Managing Operational Data
This article explains what managing operational data is, how to split and own it in distributed systems, and how to access it safely without breaking consistency or performance.
Operational data is the stuff your system uses to do its job right now: tickets, orders, contracts, feature flags, balances, device states. In a monolith it quietly sits behind a single database; in a distributed architecture it becomes the hardest part to get right. This article is about how to shape, own, and access operational data once you move beyond “one app, one DB.”
What Do We Mean by Operational Data?
Operational data is not just “whatever sits in the main database.” This block anchors what we mean by operational data and why it needs different treatment from analytical data.
Operational vs Analytical Data
Operational data is used to run the business:
- Open tickets, their current state, and assignees.
- Active subscriptions and entitlements.
- Current stock levels and reservations.
Analytical data is used to understand the business:
- Aggregated sales trends.
- Funnel conversion metrics.
- Long-term behavior across customers.
Operational data needs low-latency reads and writes, strict correctness where it matters, and predictable failure modes. Analytical data can usually tolerate delays and temporary inconsistency as long as the trends are right. Mixing the two in your mental model leads to bad choices: you either over-engineer analytics or under-protect live state.
Where Operational Data Lives in the Architecture
In a modern system, operational data is usually:
- Owned by specific services or bounded contexts.
- Stored across multiple databases and technologies.
- Accessed both synchronously (APIs) and asynchronously (events, replication, caches).
▬▬▬
For each statement, answer yes or no depending on whether it agrees with the operational data article, and quote the words of the article that decide it. (a) Analytical data can usually tolerate delays and temporary inconsistency. (b) Funnel conversion metrics are given as an example of operational data. (c) In a modern system, operational data is usually stored in a single database. The listing comes from a separate source.

(Element and text location data)
▬▬▬
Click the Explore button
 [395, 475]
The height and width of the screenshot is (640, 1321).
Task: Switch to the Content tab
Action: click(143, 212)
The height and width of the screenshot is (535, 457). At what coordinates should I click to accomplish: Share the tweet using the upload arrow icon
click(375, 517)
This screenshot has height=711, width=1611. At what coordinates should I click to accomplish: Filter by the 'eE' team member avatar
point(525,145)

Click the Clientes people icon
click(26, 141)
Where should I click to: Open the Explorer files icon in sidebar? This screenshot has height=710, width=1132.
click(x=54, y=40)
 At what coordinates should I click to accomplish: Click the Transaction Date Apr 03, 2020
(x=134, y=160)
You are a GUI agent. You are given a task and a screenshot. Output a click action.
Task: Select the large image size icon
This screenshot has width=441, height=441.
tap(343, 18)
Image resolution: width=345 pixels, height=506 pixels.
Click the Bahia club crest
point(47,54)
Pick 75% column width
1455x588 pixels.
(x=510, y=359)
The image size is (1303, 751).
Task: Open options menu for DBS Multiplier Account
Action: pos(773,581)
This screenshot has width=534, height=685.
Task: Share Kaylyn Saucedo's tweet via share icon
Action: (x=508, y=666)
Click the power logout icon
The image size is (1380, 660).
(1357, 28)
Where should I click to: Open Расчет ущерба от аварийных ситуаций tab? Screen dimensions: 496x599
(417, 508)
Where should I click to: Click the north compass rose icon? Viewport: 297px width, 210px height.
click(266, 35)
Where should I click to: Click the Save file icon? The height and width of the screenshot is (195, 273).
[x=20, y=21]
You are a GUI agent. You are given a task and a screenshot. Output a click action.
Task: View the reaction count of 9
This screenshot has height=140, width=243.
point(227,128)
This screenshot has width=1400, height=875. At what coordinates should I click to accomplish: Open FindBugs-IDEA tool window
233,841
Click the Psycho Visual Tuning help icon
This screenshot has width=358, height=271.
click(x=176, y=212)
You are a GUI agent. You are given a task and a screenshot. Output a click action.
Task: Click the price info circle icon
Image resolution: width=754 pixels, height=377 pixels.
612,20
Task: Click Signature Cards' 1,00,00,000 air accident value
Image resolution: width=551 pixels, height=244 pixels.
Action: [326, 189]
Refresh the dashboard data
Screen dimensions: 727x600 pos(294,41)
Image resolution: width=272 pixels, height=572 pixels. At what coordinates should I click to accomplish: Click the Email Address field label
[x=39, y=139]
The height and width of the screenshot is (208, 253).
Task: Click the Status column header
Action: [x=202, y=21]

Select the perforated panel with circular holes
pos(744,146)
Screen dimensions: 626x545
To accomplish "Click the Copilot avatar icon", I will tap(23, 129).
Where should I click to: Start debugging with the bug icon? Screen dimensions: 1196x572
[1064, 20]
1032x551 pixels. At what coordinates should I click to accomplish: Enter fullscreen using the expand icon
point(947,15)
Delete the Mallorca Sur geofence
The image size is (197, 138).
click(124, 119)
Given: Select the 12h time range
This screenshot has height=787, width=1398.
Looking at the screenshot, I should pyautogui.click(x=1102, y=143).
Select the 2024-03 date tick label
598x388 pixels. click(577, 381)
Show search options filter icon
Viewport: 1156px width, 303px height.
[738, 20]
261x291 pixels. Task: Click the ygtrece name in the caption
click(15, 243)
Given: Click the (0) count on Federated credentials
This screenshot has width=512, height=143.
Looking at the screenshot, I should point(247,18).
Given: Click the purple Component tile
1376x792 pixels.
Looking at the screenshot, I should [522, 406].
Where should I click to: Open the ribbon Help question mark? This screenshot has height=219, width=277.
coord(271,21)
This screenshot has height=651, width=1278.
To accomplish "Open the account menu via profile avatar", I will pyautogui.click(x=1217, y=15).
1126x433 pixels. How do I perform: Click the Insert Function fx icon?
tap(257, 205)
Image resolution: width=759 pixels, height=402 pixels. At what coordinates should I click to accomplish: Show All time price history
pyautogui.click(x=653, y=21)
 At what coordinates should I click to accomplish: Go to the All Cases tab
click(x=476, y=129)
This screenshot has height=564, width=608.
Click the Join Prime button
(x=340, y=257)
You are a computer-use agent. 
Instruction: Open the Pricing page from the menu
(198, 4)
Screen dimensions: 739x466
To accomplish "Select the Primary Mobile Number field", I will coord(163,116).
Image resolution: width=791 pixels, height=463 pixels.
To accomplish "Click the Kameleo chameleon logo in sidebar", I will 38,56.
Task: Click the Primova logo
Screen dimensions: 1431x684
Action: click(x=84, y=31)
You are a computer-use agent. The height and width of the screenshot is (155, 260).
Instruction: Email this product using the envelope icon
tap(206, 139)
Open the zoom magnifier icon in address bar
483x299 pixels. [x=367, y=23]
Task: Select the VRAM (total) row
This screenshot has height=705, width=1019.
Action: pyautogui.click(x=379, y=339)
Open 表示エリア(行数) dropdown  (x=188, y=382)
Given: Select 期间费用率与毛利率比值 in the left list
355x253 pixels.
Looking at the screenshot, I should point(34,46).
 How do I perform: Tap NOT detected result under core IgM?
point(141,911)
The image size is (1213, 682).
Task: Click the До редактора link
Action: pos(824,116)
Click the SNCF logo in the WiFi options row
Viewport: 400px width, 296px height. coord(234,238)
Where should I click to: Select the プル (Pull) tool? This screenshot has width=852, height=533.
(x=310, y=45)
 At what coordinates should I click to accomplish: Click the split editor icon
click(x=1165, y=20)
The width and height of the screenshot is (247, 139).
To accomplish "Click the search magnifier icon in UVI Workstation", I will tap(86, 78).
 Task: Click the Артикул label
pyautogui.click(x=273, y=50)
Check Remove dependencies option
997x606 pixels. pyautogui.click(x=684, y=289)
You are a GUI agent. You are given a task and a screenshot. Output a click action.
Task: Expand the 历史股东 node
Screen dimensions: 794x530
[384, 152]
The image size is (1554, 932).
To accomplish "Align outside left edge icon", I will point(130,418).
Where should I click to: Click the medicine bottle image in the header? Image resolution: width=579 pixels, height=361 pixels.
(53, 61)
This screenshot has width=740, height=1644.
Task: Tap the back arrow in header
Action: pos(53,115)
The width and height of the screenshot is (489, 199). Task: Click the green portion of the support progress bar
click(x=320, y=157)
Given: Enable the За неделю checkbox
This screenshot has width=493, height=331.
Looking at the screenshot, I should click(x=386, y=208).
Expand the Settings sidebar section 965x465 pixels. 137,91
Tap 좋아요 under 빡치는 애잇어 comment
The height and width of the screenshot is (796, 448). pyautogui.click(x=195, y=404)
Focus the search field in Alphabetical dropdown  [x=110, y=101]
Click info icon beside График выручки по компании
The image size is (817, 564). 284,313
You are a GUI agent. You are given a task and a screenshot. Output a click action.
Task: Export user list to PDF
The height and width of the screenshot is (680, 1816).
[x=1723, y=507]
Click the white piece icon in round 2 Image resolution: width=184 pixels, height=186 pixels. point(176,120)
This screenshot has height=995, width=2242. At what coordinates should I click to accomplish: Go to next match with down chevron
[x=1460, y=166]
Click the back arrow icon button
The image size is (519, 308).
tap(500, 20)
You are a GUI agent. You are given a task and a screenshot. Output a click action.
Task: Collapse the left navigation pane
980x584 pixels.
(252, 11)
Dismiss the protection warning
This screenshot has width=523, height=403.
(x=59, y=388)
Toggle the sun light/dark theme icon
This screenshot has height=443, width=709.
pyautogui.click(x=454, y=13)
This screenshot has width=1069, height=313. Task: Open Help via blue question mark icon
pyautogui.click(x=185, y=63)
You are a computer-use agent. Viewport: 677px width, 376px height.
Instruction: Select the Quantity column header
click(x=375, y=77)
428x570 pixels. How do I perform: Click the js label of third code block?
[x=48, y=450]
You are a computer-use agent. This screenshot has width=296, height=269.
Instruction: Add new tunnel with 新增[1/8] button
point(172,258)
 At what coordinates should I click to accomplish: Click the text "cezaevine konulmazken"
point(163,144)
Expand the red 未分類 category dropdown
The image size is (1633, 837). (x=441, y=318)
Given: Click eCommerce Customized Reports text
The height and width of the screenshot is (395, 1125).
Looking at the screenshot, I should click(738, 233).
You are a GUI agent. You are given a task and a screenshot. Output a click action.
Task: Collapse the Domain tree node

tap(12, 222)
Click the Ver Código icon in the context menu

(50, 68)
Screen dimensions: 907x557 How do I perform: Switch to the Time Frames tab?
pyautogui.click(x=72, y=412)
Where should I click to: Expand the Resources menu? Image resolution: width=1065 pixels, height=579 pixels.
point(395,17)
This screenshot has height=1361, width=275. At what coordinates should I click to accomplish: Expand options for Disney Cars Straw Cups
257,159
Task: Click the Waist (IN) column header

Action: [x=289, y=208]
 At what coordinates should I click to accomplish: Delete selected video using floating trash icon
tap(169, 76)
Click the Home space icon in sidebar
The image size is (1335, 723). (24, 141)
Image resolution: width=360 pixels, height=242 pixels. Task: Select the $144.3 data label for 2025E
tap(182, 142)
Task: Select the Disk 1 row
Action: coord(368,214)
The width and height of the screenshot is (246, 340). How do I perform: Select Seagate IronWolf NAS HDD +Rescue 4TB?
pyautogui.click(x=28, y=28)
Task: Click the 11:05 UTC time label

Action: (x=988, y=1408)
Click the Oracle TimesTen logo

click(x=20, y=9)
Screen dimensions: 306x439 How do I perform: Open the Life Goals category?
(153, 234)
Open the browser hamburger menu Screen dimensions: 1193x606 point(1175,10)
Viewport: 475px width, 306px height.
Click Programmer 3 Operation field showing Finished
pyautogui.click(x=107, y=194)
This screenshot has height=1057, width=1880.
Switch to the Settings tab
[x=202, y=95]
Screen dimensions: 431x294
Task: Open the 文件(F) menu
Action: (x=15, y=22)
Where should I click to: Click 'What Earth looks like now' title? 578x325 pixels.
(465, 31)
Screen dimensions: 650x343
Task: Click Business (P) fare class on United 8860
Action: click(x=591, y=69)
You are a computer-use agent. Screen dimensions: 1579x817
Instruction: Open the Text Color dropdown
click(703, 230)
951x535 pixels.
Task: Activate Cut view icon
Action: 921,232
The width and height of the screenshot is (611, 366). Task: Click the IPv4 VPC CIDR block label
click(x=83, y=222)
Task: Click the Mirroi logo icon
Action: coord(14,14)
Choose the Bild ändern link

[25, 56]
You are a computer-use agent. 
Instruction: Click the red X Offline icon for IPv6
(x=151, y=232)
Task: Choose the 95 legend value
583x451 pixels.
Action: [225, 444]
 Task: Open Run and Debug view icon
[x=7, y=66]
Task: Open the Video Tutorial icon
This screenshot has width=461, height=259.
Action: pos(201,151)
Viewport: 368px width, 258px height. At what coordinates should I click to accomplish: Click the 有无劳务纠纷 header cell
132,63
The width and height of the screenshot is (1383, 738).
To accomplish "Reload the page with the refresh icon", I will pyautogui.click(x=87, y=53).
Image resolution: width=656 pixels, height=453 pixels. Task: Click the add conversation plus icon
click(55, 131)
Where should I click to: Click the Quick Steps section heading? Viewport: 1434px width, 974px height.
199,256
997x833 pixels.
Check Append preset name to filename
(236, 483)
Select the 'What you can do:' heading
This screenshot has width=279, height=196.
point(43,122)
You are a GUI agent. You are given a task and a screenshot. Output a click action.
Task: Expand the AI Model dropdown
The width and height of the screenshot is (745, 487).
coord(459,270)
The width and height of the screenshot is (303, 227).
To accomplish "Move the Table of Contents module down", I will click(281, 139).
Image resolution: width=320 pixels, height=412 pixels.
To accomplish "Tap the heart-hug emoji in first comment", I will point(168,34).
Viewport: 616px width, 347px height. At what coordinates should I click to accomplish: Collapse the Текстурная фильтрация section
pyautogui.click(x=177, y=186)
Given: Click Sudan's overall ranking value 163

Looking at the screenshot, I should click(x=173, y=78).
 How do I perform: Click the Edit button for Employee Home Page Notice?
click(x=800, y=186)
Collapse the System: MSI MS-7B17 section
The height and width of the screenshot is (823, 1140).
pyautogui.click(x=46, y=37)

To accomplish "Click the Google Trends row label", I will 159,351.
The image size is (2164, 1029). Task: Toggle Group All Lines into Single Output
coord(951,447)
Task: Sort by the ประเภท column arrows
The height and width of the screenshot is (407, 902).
▬▬▬
Solved problem:
(a) Yes: "Analytical data can usually tolerate delays and temporary inconsistency as long as the trends are right."
(b) No: "Funnel conversion metrics." appears under "Analytical data is used to understand the business:"
(c) No: "Stored across multiple databases and technologies."